With their business model quickly growing while regulatory questions remain up in the air, Airbnb and its short-term rental competitors are hoping to maintain goodwill in local markets with a strong lobbying campaign. But a major hotel trade group is about to gear up a campaign of its own.
After years of success with a business model that’s shaken up the hotel industry, Airbnb is starting to feel some pressure.
One of the largest hotel trade groups is working on a campaign to take on the growing “sharing economy” leader in cities across the country. But the startup, which is tied up with regulatory challenges in two of its largest markets, says it’s not looking for a fight. More details:
Attacking the grassroots: According to a recent report from travel news site Tnooz, the American Hotel and Lodging Association (AH&LA), a trade group that represents 52,000 properties nationwide, emailed its members informing them of its campaign to “highlight the bad, unfair, and in some cases unlawful business practices employed by short-term online rental companies and the lack of parity between safety, security, tax, and other requirements for hotels and short-term online rentals.” The association’s comments suggest a multi-tiered approach at the state, local, and federal levels to, among other things, pinpoint “the lack of compliance by short-term online rental companies with areas including provisions of the Americans with Disabilities Act, safety, occupancy rules, and tax reporting.”
Is there room for both? In comments to Mashable, Airbnb defended the short-term rental approach and suggested there’s room for the two business models to work side by side. “Over 11 million guests have had a safe, positive experience on Airbnb. We help promote positive experiences through a global trust and safety team available 24/7, authentic reviews, verified profile information, and the $1 Million Host Guarantee,” a company representative said. “The data show hotels are thriving as the sharing economy grows. We can and should work together to promote travel and tourism.”

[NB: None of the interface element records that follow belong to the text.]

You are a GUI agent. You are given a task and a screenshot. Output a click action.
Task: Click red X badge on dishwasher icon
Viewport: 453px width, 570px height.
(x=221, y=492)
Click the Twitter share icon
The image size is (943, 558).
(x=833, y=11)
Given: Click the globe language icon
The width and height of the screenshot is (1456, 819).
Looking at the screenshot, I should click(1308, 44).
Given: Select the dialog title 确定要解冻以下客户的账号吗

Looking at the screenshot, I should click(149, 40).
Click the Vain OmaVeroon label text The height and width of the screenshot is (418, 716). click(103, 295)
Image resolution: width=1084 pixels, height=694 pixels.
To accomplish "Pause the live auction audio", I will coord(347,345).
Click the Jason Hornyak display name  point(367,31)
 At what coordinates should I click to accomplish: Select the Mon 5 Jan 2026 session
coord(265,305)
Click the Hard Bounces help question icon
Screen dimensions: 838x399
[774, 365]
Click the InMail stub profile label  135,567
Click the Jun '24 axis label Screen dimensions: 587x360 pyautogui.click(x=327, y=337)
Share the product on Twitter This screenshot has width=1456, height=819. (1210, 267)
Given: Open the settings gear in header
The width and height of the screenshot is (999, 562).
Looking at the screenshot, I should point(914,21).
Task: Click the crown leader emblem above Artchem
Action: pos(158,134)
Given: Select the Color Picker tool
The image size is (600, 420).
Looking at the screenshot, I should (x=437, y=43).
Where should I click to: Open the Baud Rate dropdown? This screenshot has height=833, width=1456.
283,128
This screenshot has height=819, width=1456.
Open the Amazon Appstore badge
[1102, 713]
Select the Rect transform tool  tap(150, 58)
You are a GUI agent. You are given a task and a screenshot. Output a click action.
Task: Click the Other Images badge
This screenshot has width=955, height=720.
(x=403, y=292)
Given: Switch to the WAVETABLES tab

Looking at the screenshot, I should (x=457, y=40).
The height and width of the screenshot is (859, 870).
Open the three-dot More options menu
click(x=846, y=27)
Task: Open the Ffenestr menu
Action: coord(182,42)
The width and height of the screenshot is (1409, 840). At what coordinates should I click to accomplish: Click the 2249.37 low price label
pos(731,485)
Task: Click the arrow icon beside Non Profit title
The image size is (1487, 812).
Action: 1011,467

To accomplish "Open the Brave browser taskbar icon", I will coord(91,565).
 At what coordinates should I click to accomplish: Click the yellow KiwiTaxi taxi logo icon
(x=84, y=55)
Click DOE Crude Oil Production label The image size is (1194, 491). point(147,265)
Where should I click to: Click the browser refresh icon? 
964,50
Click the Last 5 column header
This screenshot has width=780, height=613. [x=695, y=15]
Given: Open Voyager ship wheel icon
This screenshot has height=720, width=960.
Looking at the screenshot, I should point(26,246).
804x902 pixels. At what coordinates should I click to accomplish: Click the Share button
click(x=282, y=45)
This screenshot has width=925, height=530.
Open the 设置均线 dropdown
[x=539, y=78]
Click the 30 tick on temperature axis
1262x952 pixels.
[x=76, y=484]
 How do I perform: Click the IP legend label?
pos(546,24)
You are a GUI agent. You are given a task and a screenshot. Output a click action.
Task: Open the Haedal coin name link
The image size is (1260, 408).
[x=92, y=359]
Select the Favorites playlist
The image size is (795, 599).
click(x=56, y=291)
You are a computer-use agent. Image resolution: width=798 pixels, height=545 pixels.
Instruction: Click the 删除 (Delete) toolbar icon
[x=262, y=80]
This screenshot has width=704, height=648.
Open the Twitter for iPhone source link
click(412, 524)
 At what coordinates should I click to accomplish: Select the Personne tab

Headaches in its strongest markets: The fresh lobbying campaign by the hotel industry comes as Airbnb is facing regulatory conflict in two large markets—the city of San Francisco and the state of New York. San Francisco is considering a ballot initiative that would place strict limits on short-term rentals in the city. In New York, the company is fighting a regulatory push by state Attorney General Eric Schneiderman to collect the names of Airbnb hosts, who the state argues are breaking a 2010 law intended to block the rise of unregulated hotels.